--- GIVEN ENTRIES ---

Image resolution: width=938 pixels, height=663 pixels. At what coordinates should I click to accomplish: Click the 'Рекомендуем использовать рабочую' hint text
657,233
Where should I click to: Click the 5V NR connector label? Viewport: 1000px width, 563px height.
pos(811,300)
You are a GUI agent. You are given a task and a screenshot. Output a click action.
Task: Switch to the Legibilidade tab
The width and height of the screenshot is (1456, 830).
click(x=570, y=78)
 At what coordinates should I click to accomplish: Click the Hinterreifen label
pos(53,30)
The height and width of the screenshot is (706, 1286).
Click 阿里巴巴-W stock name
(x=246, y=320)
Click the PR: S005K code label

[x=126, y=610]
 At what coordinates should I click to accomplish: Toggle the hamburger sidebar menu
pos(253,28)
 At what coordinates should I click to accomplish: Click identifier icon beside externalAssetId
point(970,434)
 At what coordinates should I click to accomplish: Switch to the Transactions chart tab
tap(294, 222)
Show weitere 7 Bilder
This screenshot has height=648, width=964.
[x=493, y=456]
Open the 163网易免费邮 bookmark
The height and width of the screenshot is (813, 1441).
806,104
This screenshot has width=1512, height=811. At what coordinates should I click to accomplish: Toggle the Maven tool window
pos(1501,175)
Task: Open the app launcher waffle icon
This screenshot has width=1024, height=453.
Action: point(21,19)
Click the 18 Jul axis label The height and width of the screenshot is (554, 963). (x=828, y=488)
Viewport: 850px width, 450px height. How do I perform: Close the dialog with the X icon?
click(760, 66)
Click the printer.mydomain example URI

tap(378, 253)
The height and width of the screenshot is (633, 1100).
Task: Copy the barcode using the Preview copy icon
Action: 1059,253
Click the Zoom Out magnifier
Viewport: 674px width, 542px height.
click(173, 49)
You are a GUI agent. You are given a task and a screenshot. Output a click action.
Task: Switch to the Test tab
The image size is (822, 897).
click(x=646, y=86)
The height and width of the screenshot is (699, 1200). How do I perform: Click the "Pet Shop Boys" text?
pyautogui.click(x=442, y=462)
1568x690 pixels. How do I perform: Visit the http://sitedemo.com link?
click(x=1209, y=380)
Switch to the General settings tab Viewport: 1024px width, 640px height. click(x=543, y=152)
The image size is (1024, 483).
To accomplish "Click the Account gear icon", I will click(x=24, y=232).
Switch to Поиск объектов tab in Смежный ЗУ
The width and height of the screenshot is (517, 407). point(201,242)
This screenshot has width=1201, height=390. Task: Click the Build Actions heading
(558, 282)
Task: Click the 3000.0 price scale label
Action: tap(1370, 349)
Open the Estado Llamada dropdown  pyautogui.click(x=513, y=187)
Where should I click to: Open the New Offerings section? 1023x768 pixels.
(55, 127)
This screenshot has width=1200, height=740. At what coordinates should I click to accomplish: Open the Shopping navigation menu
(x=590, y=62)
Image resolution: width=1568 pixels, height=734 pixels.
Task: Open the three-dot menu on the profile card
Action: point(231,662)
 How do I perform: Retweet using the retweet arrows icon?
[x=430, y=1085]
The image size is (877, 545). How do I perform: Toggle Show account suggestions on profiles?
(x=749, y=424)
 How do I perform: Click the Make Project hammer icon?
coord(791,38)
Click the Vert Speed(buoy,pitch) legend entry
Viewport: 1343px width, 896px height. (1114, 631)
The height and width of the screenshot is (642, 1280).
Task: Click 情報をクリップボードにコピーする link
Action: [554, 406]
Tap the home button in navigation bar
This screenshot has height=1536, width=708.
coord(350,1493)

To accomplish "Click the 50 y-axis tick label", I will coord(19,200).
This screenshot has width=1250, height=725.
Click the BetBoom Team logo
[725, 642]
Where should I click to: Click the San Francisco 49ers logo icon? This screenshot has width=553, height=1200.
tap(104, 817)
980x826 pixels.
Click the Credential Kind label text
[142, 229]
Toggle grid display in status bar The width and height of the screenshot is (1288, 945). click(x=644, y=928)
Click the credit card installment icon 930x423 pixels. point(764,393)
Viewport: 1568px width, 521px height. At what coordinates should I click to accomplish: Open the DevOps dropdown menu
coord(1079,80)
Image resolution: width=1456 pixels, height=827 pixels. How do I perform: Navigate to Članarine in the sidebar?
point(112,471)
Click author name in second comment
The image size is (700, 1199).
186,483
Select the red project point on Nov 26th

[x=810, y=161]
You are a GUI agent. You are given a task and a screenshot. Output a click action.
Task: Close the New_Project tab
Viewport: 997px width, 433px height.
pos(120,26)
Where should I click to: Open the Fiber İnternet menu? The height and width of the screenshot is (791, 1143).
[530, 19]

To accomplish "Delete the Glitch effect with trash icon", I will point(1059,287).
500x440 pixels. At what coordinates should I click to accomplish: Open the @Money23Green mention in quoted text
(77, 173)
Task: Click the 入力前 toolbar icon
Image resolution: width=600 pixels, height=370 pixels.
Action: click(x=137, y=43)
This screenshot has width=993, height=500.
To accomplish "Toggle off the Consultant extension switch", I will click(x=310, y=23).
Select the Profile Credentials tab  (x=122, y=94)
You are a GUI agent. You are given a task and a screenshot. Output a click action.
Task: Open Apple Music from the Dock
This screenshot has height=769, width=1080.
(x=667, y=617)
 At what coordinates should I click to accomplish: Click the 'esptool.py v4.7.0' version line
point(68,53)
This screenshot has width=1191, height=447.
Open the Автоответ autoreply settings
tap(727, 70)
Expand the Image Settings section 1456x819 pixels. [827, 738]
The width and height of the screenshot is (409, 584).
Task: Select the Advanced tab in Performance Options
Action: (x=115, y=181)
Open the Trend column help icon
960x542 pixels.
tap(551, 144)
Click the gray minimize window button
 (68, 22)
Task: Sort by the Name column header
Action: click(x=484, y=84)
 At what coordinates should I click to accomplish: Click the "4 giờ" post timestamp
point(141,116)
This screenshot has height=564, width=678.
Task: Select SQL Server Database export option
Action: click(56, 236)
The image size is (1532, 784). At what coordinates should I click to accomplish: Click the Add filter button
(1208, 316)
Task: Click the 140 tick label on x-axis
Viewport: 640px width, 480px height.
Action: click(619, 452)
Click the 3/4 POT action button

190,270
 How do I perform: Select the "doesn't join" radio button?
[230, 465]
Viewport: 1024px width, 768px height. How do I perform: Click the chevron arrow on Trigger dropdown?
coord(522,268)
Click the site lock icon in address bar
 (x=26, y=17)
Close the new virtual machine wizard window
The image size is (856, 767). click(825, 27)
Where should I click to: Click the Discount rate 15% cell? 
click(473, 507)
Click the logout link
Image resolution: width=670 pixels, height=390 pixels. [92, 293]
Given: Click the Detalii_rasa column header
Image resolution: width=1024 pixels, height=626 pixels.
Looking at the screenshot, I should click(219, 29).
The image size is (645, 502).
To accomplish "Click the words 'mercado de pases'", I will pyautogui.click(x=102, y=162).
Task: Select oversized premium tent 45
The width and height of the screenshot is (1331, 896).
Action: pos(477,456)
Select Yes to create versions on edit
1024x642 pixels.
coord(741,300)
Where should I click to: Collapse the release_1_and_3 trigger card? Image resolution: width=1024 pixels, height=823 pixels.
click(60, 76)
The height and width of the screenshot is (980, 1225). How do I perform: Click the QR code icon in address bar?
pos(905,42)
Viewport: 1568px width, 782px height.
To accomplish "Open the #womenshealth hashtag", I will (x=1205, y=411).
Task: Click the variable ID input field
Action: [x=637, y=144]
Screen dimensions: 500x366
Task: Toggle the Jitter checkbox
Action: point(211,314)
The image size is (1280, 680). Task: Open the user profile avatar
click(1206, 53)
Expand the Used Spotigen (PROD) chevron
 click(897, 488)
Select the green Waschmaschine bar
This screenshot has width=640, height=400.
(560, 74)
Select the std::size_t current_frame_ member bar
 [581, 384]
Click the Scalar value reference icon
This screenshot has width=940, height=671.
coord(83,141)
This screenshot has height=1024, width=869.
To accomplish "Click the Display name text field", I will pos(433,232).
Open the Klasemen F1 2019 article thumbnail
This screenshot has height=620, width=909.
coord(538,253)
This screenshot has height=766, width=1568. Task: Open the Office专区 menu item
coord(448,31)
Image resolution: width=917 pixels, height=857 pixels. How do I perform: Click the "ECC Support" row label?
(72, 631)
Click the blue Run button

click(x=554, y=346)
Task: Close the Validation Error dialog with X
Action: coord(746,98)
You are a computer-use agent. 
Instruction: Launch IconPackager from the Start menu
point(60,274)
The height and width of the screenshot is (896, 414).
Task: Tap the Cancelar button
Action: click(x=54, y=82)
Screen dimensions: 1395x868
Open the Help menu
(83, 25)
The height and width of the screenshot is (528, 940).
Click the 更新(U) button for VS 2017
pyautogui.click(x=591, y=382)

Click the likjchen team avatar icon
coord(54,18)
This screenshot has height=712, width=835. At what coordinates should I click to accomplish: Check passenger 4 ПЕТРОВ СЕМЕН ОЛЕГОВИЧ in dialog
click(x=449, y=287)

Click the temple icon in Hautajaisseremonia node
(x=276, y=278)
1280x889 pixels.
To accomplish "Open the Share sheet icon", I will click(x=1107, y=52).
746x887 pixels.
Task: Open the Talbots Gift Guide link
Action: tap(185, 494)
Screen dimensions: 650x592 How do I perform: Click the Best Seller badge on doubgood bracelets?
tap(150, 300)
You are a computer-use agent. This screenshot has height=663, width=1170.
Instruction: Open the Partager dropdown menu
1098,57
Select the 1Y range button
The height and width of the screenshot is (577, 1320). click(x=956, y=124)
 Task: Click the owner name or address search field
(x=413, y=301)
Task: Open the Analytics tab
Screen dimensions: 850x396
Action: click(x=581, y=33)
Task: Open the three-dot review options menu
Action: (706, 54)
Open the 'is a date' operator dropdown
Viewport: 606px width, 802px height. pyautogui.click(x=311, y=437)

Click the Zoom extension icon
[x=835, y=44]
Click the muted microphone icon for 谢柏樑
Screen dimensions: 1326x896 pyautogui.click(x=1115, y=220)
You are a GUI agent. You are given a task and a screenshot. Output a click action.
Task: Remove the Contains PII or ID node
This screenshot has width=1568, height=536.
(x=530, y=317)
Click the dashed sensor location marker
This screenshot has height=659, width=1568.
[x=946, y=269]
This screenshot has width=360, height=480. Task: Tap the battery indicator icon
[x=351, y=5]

---

◆ **TASK STATEMENT**
Return exactly the lines from the one containing "This screenshot has width=360, height=480." to the last line of the data, and nothing more.

◆ **RESPONSE AREA**
This screenshot has width=360, height=480. Task: Tap the battery indicator icon
[x=351, y=5]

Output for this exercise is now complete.